# whites landing



## furtrapper (Jan 12, 2015)

any reports i any one want to share greatly appreciated thanks


----------



## FISHAHOLIC85 (Apr 22, 2011)

I’d like to know too if anyone’s been out. I’m an hour and a half away. If the big lake is too sketchy, be nice to have a back up plan. Thanks


----------



## furtrapper (Jan 12, 2015)

not looking for fishing repo rt.2 t just ice conditions any info would be greatly appreciated thanks


----------



## Scum_Frog (Apr 3, 2009)

people are out on whites safely fishing I believe last I heard was 7"+ of ice. Fishing itself has been awful so dont look for a good report because its white perch city right now. Anytime the yellows will hopefully move in.


----------



## island troller (Nov 14, 2007)

I can verify your post to be 100% true, ScumFrog


----------



## jmciw17 (Sep 4, 2007)

From my experience there waite till the full moon is gone and go on the first day its sunny and 30 degrees out the fish have lock jaw its too cold out now good for ice but not for bites be there on that kind of day probally tuesday i have hammered perch there on those types of days


----------



## furtrapper (Jan 12, 2015)

thank you scum frog and island roller I greatly appreciate your response good luck an be safe..


----------



## thistubesforu (Mar 30, 2009)

Live from the landing with the kids. Been fishing for an hour now with 2 Lake Erie gold nuggets between the 3 of us. Missed a few hits as well 8"-10" of ice.


----------



## thistubesforu (Mar 30, 2009)

Ended up with 3 gold and missing a few more. Youngest lost my favorite fiska jig when line got snapped by a big largemouth!! Told him to take it easy as he was bringing it in my hands were tied up making a lure change for my oldest. Snapped off before I could get to the hole to help him out!!


----------



## ress (Jan 1, 2008)

Oh well.


----------



## Eyeonthefly (Jun 3, 2011)

thistubesforu said:


> Ended up with 3 gold and missing a few more. Youngest lost my favorite fiska jig when line got snapped by a big largemouth!! Told him to take it easy as he was bringing it in my hands were tied up making a lure change for my oldest. Snapped off before I could get to the hole to help him out!!

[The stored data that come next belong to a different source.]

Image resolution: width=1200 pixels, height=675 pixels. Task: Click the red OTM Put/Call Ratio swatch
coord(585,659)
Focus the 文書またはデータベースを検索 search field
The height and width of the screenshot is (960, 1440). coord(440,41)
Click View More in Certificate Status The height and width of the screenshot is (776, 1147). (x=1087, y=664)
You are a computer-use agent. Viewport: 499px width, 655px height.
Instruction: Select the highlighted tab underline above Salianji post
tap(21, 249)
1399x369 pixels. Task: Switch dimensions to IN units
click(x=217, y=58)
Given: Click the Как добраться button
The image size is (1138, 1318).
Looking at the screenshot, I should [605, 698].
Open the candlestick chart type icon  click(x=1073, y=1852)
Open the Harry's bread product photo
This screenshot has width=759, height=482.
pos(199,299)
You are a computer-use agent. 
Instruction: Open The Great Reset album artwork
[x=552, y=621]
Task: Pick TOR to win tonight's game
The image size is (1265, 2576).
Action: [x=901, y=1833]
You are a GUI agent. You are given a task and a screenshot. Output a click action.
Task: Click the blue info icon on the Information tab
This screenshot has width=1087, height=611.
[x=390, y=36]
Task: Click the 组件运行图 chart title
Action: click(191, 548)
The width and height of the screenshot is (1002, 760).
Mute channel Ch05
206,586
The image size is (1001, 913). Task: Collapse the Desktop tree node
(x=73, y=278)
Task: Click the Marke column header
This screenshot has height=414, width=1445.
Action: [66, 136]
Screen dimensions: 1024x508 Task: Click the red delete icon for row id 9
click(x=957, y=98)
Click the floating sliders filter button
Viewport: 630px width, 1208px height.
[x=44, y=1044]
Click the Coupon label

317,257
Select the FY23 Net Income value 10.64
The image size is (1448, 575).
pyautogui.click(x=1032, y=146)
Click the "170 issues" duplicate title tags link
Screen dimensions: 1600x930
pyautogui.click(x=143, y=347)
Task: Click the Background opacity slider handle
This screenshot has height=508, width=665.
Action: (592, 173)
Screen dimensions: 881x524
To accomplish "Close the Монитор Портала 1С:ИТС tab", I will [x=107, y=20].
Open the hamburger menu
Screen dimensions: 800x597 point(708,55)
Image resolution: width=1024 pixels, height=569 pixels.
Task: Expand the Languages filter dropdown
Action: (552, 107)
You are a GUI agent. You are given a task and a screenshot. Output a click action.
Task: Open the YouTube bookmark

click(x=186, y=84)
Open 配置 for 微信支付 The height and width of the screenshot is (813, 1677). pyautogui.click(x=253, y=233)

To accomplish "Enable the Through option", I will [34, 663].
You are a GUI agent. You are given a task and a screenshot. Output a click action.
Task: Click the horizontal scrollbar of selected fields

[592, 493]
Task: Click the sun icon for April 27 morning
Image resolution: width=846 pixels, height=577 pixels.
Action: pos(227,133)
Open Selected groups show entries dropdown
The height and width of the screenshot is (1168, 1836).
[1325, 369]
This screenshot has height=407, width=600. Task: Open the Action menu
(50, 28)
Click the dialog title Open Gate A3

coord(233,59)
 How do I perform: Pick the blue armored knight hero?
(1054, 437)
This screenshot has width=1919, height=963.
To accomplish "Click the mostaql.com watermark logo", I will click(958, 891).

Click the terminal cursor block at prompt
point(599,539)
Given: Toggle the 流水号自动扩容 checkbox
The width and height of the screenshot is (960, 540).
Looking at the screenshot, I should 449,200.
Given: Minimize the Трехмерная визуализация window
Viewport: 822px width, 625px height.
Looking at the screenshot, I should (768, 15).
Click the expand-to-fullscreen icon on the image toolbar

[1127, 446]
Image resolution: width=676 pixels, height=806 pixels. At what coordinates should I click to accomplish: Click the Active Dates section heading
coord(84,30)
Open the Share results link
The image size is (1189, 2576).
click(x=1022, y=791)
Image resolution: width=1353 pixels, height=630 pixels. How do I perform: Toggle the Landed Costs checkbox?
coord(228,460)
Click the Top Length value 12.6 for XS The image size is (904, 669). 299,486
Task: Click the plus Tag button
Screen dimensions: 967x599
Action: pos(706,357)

You should leave that one home next time. No room for errors like that! Hope the fishing picks up there I love catching bulkhead!


----------



## ress (Jan 1, 2008)

Hope your kidding eyeon. The kid might be reading his dads post and feel bad. Bull head right?


----------



## erie sniper (Apr 30, 2017)

I'm relatively new to this forum but not new to fishing. I may not be "hip" enough to know all the slang but what are Lake Erie gold nuggets and bulkheads?


----------



## thistubesforu (Mar 30, 2009)

Gold nuggets = yellow perch 
Believe it was a typo for the bullhead.


----------



## Scum_Frog (Apr 3, 2009)

Went to whites yesterday morning. Had a good breakfast inside the cove then we went out. I ended up with around 15 snerch's and biggest was this tank. Smaller fish went 11” on the nose. She was a toad. They were turned into some delicious tacos!


----------



## Lems (Apr 9, 2013)

Now why did you have to go and post a pic like that Scum_Frog.....lookin like a trip to the freezer and perch taco's for my family tonight!!! Great job on the perch!


----------



## ekriet9 (Mar 25, 2013)

Any recent reports?


----------



## island troller (Nov 14, 2007)

Perch fishing has been slow. Springs are very dangerous with thin ice. I know. because i took the plunged tonight. It will only get worst with the wind and warmth coming.


----------



## ErieEye (Jul 16, 2007)

island troller said:


> Perch fishing has been slow. Springs are very dangerous with thin ice. I know. because i took the plunged tonight. It will only get worst with the wind and warmth coming.


Yikes, glad your ok.


----------



## 34181 (May 6, 2012)

you ok Al?


----------



## island troller (Nov 14, 2007)

Yes, caught myself and rolled out. Surprisingly how fast an old man can move when needed to. But again springs are not safe there. Be careful


----------



## 34181 (May 6, 2012)

island troller said:


> Yes, caught myself and rolled out. Surprisingly how fast a old man can move when needed to. But again springs are not safe there. Be careful


Glad your OK, Be safe.


----------



## ekriet9 (Mar 25, 2013)

Thanks for the report. Glad you got out. I think I’m gonna try a local reservoir tomorrow and see what happens. If nothing else I know of a pond that has some decent bluegill that are easy to catch


----------



## jmciw17 (Sep 4, 2007)

I am the guy that was rite next to you when your leg went in the water.Thanks for letting me drill some extra holes with your power auger. finished with 10 keeper perch,3 little throw backs and 2 bullhead.Stayed for 1 hr. after you left. That big blue shanty started gushing water up from around it that we were next to just before i went in and the holes you were using were getting very slushy around them.Thanks again for letting me use your auger and skimmer.


----------



## Eye Spy (Sep 14, 2006)

I was at Whites on Monday and there were a lot of spots around the springs that had just a glaze of ice on them. With the snow, those thin areas are now covered up making it easy to go for a swim. I have personally seen 3 people in the water out there this year. The water was very stained on Monday and fishing was poor.


----------



## island troller (Nov 14, 2007)

jmciw17 said:


> I am the guy that was rite next to you when your leg went in the water.Thanks for letting me drill some extra holes with your power auger. finished with 10 keeper perch,3 little throw backs and 2 bullhead.Stayed for 1 hr. after you left. That big blue shanty started gushing water up from around it that we were next to just before i went in and the holes you were using were getting very slushy around them.Thanks again for letting me use your auger and skimmer.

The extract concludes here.